He may be unaware of it, but Chris Bosh delivered a big-time assist to his hometown team on Friday.
After LeBron James’ long-awaited blockbuster announcement that he was returning his talents to Cleveland to play for the Cavaliers, the Houston Rockets were frantically in the process of trading players and clearing salary cap space so they could swoop in and acquire Bosh.
Free agent Bosh, a Miami Heat teammate of James the past four seasons, was assumed by many to be leaving Miami for a four-year, $88 million contract with the Rockets.
Had that occurred, the Rockets reportedly then would have matched the three-year, $46 million offer sheet small forward Chandler Parsons signed with the Mavs on Thursday.
But on the day the NBA’s free agent flood gates finally flew open, Miami attempted to stem the tide by showering Bosh with cash and throwing a monkey wrench into the Rockets’ plans.
Not long after James announced his homecoming return to Cleveland, Bosh decided to continue his relationship with Miami and agreed to a five-year, $118 million contract with the Heat.
That left the Rockets with no Bosh and facing a future possibly without Parsons, too.
Houston wanted both players but needed to tap a complex dance to pull that off.
Signing Bosh to a mega-deal first would have allowed the Rockets to then exceed the salary cap to re-sign their own player Parsons, who is a restricted free agent.
But with Bosh staying in South Beach, Parsons isn’t as attractive at $15 million-plus per year for a team that has multiple needs.

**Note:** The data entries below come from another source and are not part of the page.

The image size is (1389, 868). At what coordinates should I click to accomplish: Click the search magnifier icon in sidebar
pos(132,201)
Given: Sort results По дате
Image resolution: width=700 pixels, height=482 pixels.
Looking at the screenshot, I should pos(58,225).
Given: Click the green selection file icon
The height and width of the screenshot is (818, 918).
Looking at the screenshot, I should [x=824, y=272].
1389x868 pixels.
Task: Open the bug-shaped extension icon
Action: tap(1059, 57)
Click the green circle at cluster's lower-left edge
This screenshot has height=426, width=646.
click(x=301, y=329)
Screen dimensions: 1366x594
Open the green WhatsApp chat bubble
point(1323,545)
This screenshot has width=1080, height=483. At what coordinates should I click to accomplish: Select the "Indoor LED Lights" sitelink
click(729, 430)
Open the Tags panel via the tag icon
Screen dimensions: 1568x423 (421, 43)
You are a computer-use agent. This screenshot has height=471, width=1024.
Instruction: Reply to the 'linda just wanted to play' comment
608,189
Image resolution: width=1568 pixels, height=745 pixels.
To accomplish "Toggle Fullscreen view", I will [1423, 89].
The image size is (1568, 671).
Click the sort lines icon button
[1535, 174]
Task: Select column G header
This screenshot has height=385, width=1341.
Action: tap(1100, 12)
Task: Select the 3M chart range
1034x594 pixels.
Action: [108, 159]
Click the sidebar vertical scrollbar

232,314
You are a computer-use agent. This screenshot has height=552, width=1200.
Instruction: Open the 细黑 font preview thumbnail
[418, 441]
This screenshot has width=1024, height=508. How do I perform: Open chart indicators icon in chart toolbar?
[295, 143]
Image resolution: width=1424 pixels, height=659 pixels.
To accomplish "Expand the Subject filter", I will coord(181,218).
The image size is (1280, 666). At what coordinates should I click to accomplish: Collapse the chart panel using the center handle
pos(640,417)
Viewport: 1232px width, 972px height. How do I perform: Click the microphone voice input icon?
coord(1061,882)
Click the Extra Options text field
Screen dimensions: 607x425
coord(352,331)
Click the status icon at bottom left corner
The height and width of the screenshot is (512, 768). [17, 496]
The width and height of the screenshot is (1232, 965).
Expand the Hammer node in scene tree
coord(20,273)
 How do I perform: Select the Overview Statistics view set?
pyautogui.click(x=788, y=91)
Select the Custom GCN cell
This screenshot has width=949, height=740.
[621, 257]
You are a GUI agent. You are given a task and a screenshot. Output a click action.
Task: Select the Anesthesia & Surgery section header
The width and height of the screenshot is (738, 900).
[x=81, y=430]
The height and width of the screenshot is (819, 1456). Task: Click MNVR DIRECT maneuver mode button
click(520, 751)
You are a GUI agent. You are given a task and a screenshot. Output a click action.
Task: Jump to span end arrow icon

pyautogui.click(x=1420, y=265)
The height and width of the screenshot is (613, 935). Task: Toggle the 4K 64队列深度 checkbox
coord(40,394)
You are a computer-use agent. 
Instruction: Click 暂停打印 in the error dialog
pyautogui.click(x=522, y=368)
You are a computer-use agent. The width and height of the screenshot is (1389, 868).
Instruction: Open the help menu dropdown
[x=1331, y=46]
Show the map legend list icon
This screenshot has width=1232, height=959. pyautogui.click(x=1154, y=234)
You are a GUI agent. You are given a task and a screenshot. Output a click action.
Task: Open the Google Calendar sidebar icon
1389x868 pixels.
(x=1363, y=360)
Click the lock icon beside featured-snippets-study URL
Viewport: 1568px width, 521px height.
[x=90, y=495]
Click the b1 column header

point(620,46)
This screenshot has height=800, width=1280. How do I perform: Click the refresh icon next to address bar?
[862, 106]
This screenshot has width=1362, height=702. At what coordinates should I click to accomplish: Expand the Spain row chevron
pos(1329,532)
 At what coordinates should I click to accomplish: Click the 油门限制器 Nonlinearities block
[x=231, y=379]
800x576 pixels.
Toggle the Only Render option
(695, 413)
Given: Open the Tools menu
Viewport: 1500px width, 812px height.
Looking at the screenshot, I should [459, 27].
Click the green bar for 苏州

Under terms of the NBA’s collective bargaining agreement, the Rockets have until 11 p.m. Sunday to decide whether they’re going to match the Mavs’ offer sheet to Parsons.
And they will likely wait until the last minute to decide, if for no other reason than to keep the Mavericks’ options limited until then.
There are reports out of Houston that the Rockets likely won’t match the offer sheet, and instead look at Washington Wizards free agent small forward Trevor Ariza, whom they believe they can get at a much lower price than Parsons.
That would be fine with the Mavericks, who view Parsons as the best available small forward for their needs, short of James.
Parsons, at 6-foot-9, 227 pounds, averaged 16.6 points, 5.5 rebounds, 4.0 assists and 1.2 steals per game last season, his third with the Rockets.
If the Mavs are able to acquire Parsons, he would line up on the front line alongside Dirk Nowitzki and Tyson Chandler.
Add in a backcourt that includes Monta Ellis and either Devin Harris or Raymond Felton, and the Mavs believe they have a formidable lineup that can compete with any team in the NBA.
After losing to the Spurs in the first round of this year’s playoffs, the Mavs knew they need someone who could stretch the floor with his perimeter shooting, attack the backboards and be a factor on defense. It helps too that Parsons is only 25 years old and could be a fixture in the Mavs’ lineup for years to come.
Still, it’s a waiting game for the Mavs. Waiting for the Rockets to get over their Bosh hangover and decide how to proceed in regards to Parsons.
If the Rockets decide to match the offer to Parsons, then it would be the Mavs’ turn to go to Plan B. That list would likely include Luol Deng, Lance Stephenson, Eric Bledsoe and Ariza.
Plan A, however, is still alive and well. Thanks to a big-time assist from a hometown kid named Bosh.